TASK BRIEF
The reply should hold only the lines from the one with "595x470 pixels." to the one with "This screenshot has height=203, width=250.", both ends kept, exactly as they appear below, without any pictures.

Dataset entries:
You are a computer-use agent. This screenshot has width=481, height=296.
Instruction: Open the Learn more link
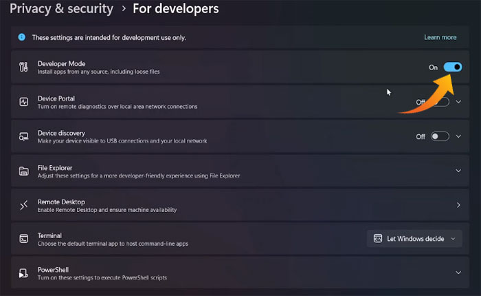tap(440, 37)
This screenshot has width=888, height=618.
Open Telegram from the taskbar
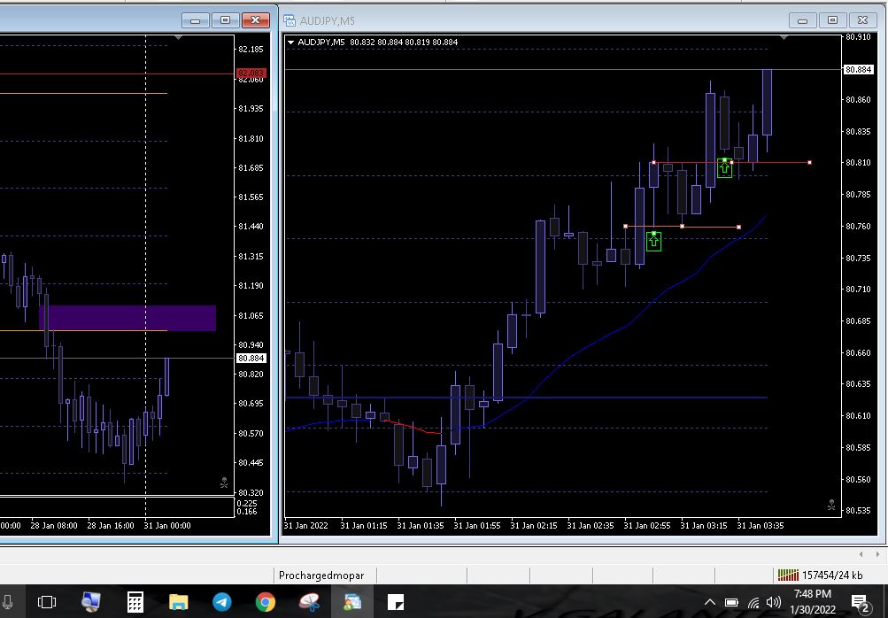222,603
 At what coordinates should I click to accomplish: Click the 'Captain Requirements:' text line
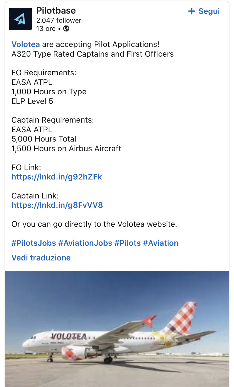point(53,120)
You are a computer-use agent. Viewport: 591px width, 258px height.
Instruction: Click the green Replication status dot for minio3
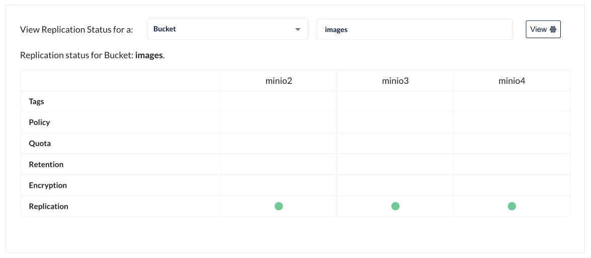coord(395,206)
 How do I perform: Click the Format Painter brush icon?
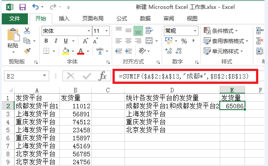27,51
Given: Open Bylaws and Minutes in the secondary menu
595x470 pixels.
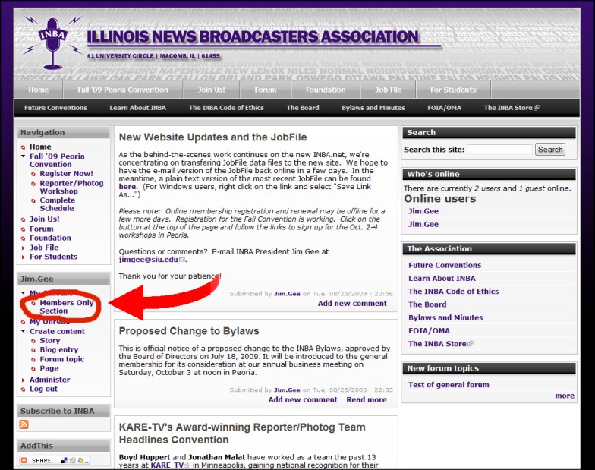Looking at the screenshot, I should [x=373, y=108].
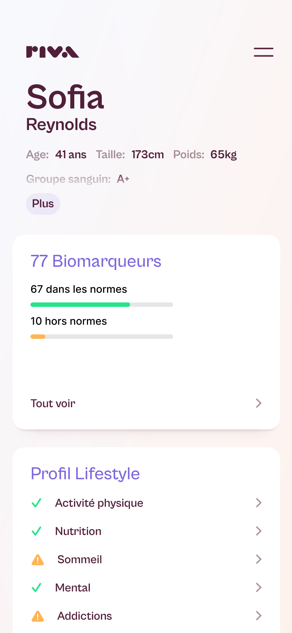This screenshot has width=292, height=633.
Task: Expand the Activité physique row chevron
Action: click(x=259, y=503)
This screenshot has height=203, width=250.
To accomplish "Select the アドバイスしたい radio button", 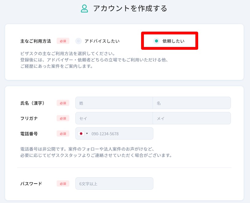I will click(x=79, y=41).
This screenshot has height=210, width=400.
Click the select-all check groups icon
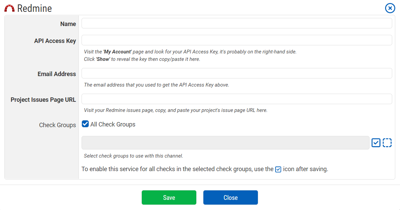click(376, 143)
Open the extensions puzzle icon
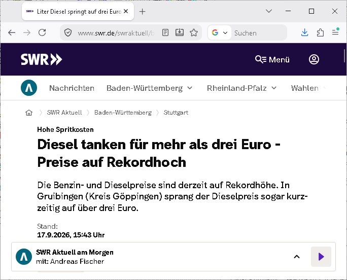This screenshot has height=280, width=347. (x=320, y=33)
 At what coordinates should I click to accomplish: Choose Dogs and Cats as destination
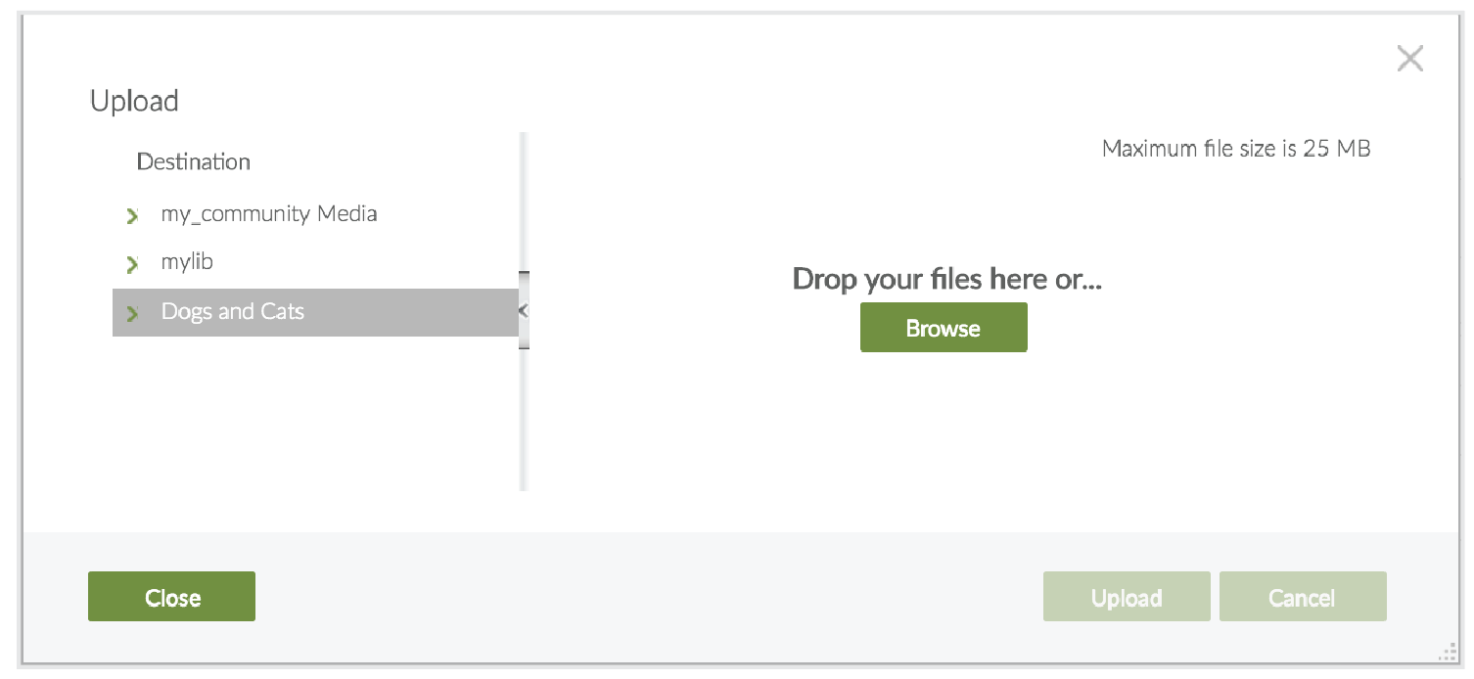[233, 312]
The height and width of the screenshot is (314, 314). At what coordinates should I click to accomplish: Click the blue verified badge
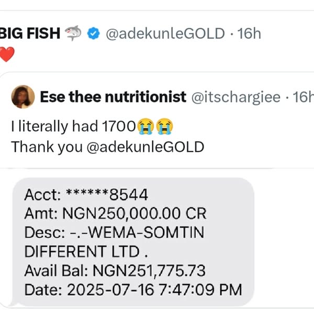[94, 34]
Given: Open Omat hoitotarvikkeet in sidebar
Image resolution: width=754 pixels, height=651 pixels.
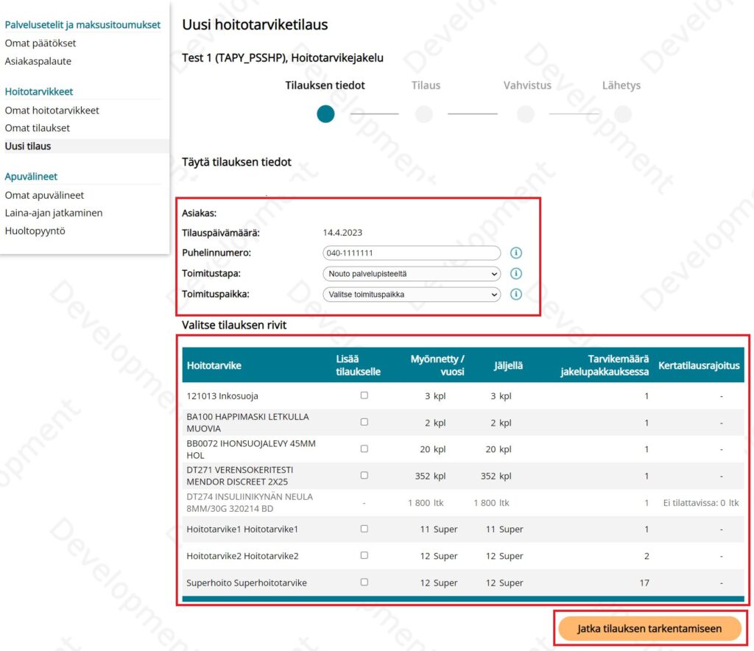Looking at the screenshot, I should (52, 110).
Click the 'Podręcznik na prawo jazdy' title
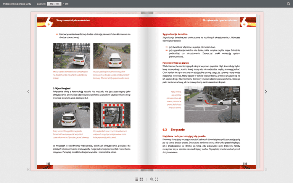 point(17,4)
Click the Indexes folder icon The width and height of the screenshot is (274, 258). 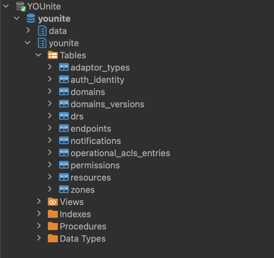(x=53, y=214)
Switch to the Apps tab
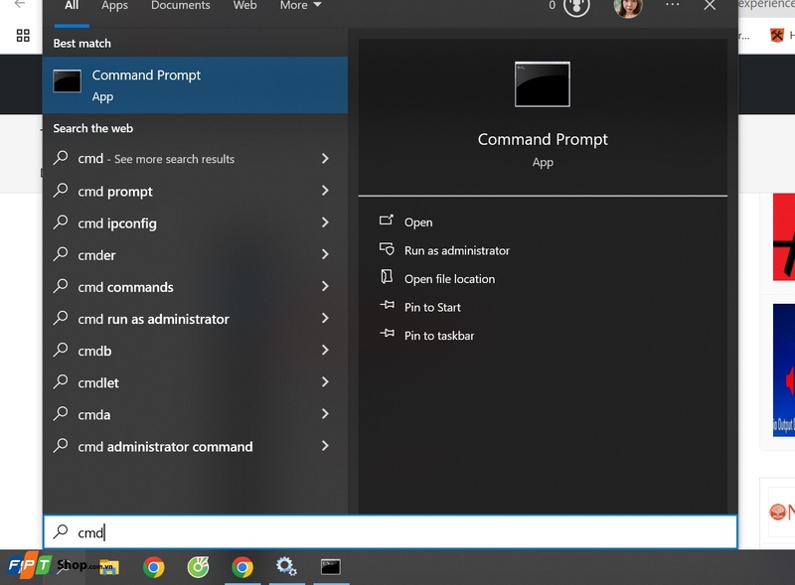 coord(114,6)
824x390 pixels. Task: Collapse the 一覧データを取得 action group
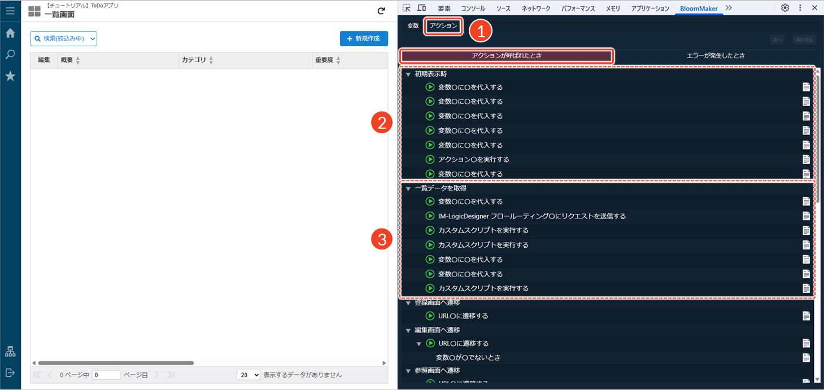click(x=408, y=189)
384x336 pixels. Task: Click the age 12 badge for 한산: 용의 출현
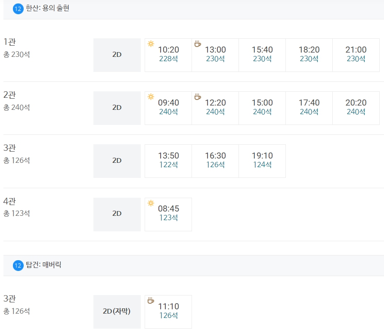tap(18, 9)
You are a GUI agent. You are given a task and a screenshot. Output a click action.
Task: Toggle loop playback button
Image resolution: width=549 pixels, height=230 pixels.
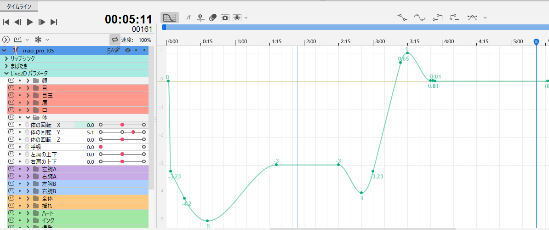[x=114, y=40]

SOLUTION FOR THIS PROBLEM
595x470 pixels.
Looking at the screenshot, I should [x=373, y=108].
This screenshot has width=292, height=633.
Task: Expand the Activité physique row chevron
Action: click(x=259, y=503)
This screenshot has height=203, width=250.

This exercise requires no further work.